Exercise description: Reproduce the full listing that appears beneath this instruction exactly.

Dataset content:

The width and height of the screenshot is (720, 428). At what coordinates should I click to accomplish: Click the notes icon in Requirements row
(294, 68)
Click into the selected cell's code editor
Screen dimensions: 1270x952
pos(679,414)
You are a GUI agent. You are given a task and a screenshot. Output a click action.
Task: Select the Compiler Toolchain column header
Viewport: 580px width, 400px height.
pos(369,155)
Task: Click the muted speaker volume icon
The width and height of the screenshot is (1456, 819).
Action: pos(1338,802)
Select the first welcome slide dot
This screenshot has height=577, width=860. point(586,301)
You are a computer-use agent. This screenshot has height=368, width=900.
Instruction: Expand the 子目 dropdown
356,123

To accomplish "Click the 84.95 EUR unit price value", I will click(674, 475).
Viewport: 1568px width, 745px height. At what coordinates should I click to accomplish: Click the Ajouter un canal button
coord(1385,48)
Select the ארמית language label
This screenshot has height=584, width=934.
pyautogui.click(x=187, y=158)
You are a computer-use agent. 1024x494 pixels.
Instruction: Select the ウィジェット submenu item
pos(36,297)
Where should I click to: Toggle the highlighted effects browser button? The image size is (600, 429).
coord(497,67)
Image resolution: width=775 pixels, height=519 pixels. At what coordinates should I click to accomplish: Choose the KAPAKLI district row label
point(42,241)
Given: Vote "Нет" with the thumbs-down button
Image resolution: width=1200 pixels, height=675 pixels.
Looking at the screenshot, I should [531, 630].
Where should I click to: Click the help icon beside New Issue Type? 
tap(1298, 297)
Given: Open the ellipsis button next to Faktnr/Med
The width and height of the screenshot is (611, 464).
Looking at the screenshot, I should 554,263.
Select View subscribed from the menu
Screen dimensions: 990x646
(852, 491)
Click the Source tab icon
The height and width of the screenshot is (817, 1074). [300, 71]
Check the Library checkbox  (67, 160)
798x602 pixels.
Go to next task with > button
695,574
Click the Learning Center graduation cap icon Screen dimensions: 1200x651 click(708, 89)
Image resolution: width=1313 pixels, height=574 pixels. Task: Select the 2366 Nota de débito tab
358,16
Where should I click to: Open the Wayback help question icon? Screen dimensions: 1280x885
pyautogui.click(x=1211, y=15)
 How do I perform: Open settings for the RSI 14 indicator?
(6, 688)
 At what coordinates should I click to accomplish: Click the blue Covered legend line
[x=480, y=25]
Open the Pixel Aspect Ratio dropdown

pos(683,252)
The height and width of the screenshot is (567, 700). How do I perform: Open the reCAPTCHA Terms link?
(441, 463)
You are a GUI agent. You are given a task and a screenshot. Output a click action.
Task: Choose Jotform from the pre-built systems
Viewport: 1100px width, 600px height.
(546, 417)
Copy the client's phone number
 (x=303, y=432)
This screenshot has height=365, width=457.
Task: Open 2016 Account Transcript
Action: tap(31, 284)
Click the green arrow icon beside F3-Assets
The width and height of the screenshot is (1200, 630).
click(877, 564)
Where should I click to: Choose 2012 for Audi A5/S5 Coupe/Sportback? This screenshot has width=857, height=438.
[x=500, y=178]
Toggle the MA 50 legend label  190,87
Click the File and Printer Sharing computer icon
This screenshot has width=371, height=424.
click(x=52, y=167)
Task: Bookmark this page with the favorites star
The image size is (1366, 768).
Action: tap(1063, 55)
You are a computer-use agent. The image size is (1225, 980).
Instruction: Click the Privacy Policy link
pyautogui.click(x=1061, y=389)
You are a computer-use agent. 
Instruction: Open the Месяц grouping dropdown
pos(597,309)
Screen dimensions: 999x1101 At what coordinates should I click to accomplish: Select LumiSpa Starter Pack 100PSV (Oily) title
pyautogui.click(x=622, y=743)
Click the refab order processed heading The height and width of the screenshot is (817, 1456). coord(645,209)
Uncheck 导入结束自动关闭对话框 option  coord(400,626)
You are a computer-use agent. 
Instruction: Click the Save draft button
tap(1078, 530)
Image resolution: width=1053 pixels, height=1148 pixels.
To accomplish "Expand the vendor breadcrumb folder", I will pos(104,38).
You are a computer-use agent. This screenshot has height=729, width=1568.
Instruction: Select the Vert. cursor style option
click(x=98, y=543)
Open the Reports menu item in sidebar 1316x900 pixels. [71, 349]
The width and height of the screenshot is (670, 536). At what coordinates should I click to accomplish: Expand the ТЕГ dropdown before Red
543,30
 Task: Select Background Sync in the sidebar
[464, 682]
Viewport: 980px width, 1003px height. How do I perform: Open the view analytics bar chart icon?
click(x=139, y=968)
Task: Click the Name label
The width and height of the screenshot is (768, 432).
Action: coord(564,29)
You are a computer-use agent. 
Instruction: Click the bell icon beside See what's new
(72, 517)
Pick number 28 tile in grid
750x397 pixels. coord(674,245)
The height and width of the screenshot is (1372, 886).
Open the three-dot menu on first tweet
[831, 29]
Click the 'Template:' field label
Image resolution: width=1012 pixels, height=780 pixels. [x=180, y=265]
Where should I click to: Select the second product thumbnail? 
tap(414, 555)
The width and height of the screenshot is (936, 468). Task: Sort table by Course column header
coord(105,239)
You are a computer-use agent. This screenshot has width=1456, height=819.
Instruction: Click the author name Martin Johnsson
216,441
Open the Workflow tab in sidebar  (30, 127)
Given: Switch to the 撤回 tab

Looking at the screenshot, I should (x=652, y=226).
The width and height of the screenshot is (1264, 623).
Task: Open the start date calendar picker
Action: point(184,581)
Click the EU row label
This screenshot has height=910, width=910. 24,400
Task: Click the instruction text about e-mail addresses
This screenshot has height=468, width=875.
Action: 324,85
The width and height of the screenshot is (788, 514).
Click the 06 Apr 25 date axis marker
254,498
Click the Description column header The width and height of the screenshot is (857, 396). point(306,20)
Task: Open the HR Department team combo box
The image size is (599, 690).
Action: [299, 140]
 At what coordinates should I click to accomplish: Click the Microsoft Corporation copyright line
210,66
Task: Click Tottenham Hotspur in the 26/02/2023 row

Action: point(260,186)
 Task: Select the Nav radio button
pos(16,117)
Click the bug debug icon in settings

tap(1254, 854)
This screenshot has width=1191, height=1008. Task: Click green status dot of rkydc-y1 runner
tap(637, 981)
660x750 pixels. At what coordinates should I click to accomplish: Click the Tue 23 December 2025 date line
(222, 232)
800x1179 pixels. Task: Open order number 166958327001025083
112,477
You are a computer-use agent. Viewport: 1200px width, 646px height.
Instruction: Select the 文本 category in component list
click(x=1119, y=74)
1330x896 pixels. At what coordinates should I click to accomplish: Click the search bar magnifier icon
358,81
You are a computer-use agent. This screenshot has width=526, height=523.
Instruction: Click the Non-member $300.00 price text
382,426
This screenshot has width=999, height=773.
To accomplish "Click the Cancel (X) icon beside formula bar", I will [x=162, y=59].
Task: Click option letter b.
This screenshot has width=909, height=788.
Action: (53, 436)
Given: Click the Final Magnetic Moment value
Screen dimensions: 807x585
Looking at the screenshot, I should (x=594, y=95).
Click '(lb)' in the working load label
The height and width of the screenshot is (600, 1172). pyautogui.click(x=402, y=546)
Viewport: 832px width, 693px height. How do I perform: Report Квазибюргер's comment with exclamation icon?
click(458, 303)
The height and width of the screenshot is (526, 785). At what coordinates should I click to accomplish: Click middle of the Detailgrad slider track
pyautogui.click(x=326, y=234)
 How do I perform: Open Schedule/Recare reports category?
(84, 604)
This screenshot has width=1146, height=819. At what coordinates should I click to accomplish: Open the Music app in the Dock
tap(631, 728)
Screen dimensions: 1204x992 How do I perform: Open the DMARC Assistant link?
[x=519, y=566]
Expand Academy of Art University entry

Written response:
The width and height of the screenshot is (720, 428). At what coordinates should I click to accomplish: Click the notes icon in Requirements row
(294, 68)
Click into the selected cell's code editor
Screen dimensions: 1270x952
pos(679,414)
You are a GUI agent. You are given a task and a screenshot. Output a click action.
Task: Select the Compiler Toolchain column header
Viewport: 580px width, 400px height.
pos(369,155)
Task: Click the muted speaker volume icon
The width and height of the screenshot is (1456, 819).
Action: pos(1338,802)
Select the first welcome slide dot
This screenshot has height=577, width=860. point(586,301)
You are a computer-use agent. This screenshot has height=368, width=900.
Instruction: Expand the 子目 dropdown
356,123

To accomplish "Click the 84.95 EUR unit price value", I will click(674, 475).
Viewport: 1568px width, 745px height. At what coordinates should I click to accomplish: Click the Ajouter un canal button
coord(1385,48)
Select the ארמית language label
This screenshot has height=584, width=934.
pyautogui.click(x=187, y=158)
You are a computer-use agent. 1024x494 pixels.
Instruction: Select the ウィジェット submenu item
pos(36,297)
Where should I click to: Toggle the highlighted effects browser button? The image size is (600, 429).
coord(497,67)
Image resolution: width=775 pixels, height=519 pixels. At what coordinates should I click to accomplish: Choose the KAPAKLI district row label
point(42,241)
Given: Vote "Нет" with the thumbs-down button
Image resolution: width=1200 pixels, height=675 pixels.
Looking at the screenshot, I should [531, 630].
Where should I click to: Click the help icon beside New Issue Type? 
tap(1298, 297)
Given: Open the ellipsis button next to Faktnr/Med
The width and height of the screenshot is (611, 464).
Looking at the screenshot, I should 554,263.
Select View subscribed from the menu
Screen dimensions: 990x646
(852, 491)
Click the Source tab icon
The height and width of the screenshot is (817, 1074). [300, 71]
Check the Library checkbox  (67, 160)
798x602 pixels.
Go to next task with > button
695,574
Click the Learning Center graduation cap icon Screen dimensions: 1200x651 click(708, 89)
Image resolution: width=1313 pixels, height=574 pixels. Task: Select the 2366 Nota de débito tab
358,16
Where should I click to: Open the Wayback help question icon? Screen dimensions: 1280x885
pyautogui.click(x=1211, y=15)
 How do I perform: Open settings for the RSI 14 indicator?
(6, 688)
 At what coordinates should I click to accomplish: Click the blue Covered legend line
[x=480, y=25]
Open the Pixel Aspect Ratio dropdown

pos(683,252)
The height and width of the screenshot is (567, 700). How do I perform: Open the reCAPTCHA Terms link?
(441, 463)
You are a GUI agent. You are given a task and a screenshot. Output a click action.
Task: Choose Jotform from the pre-built systems
Viewport: 1100px width, 600px height.
(546, 417)
Copy the client's phone number
 (x=303, y=432)
This screenshot has height=365, width=457.
Task: Open 2016 Account Transcript
Action: tap(31, 284)
Click the green arrow icon beside F3-Assets
The width and height of the screenshot is (1200, 630).
click(877, 564)
Where should I click to: Choose 2012 for Audi A5/S5 Coupe/Sportback? This screenshot has width=857, height=438.
[x=500, y=178]
Toggle the MA 50 legend label  190,87
Click the File and Printer Sharing computer icon
This screenshot has width=371, height=424.
click(x=52, y=167)
Task: Bookmark this page with the favorites star
The image size is (1366, 768).
Action: tap(1063, 55)
You are a computer-use agent. The image size is (1225, 980).
Instruction: Click the Privacy Policy link
pyautogui.click(x=1061, y=389)
You are a computer-use agent. 
Instruction: Open the Месяц grouping dropdown
pos(597,309)
Screen dimensions: 999x1101 At what coordinates should I click to accomplish: Select LumiSpa Starter Pack 100PSV (Oily) title
pyautogui.click(x=622, y=743)
Click the refab order processed heading The height and width of the screenshot is (817, 1456). coord(645,209)
Uncheck 导入结束自动关闭对话框 option  coord(400,626)
You are a computer-use agent. 
Instruction: Click the Save draft button
tap(1078, 530)
Image resolution: width=1053 pixels, height=1148 pixels.
To accomplish "Expand the vendor breadcrumb folder", I will pos(104,38).
You are a computer-use agent. This screenshot has height=729, width=1568.
Instruction: Select the Vert. cursor style option
click(x=98, y=543)
Open the Reports menu item in sidebar 1316x900 pixels. [71, 349]
The width and height of the screenshot is (670, 536). At what coordinates should I click to accomplish: Expand the ТЕГ dropdown before Red
543,30
 Task: Select Background Sync in the sidebar
[464, 682]
Viewport: 980px width, 1003px height. How do I perform: Open the view analytics bar chart icon?
click(x=139, y=968)
Task: Click the Name label
The width and height of the screenshot is (768, 432).
Action: coord(564,29)
You are a computer-use agent. 
Instruction: Click the bell icon beside See what's new
(72, 517)
Pick number 28 tile in grid
750x397 pixels. coord(674,245)
The height and width of the screenshot is (1372, 886).
Open the three-dot menu on first tweet
[831, 29]
Click the 'Template:' field label
Image resolution: width=1012 pixels, height=780 pixels. [x=180, y=265]
Where should I click to: Select the second product thumbnail? 
tap(414, 555)
The width and height of the screenshot is (936, 468). Task: Sort table by Course column header
coord(105,239)
You are a computer-use agent. This screenshot has width=1456, height=819.
Instruction: Click the author name Martin Johnsson
216,441
Open the Workflow tab in sidebar  (30, 127)
Given: Switch to the 撤回 tab

Looking at the screenshot, I should (x=652, y=226).
The width and height of the screenshot is (1264, 623).
Task: Open the start date calendar picker
Action: point(184,581)
Click the EU row label
This screenshot has height=910, width=910. 24,400
Task: Click the instruction text about e-mail addresses
This screenshot has height=468, width=875.
Action: 324,85
The width and height of the screenshot is (788, 514).
Click the 06 Apr 25 date axis marker
254,498
Click the Description column header The width and height of the screenshot is (857, 396). point(306,20)
Task: Open the HR Department team combo box
The image size is (599, 690).
Action: [299, 140]
 At what coordinates should I click to accomplish: Click the Microsoft Corporation copyright line
210,66
Task: Click Tottenham Hotspur in the 26/02/2023 row

Action: point(260,186)
 Task: Select the Nav radio button
pos(16,117)
Click the bug debug icon in settings

tap(1254, 854)
This screenshot has width=1191, height=1008. Task: Click green status dot of rkydc-y1 runner
tap(637, 981)
660x750 pixels. At what coordinates should I click to accomplish: Click the Tue 23 December 2025 date line
(222, 232)
800x1179 pixels. Task: Open order number 166958327001025083
112,477
You are a computer-use agent. Viewport: 1200px width, 646px height.
Instruction: Select the 文本 category in component list
click(x=1119, y=74)
1330x896 pixels. At what coordinates should I click to accomplish: Click the search bar magnifier icon
358,81
You are a computer-use agent. This screenshot has width=526, height=523.
Instruction: Click the Non-member $300.00 price text
382,426
This screenshot has width=999, height=773.
To accomplish "Click the Cancel (X) icon beside formula bar", I will [x=162, y=59].
Task: Click option letter b.
This screenshot has width=909, height=788.
Action: (53, 436)
Given: Click the Final Magnetic Moment value
Screen dimensions: 807x585
Looking at the screenshot, I should (x=594, y=95).
Click '(lb)' in the working load label
The height and width of the screenshot is (600, 1172). pyautogui.click(x=402, y=546)
Viewport: 832px width, 693px height. How do I perform: Report Квазибюргер's comment with exclamation icon?
click(458, 303)
The height and width of the screenshot is (526, 785). At what coordinates should I click to accomplish: Click middle of the Detailgrad slider track
pyautogui.click(x=326, y=234)
 How do I perform: Open Schedule/Recare reports category?
(84, 604)
This screenshot has width=1146, height=819. At what coordinates should I click to accomplish: Open the Music app in the Dock
tap(631, 728)
Screen dimensions: 1204x992 How do I perform: Open the DMARC Assistant link?
[x=519, y=566]
Expand Academy of Art University entry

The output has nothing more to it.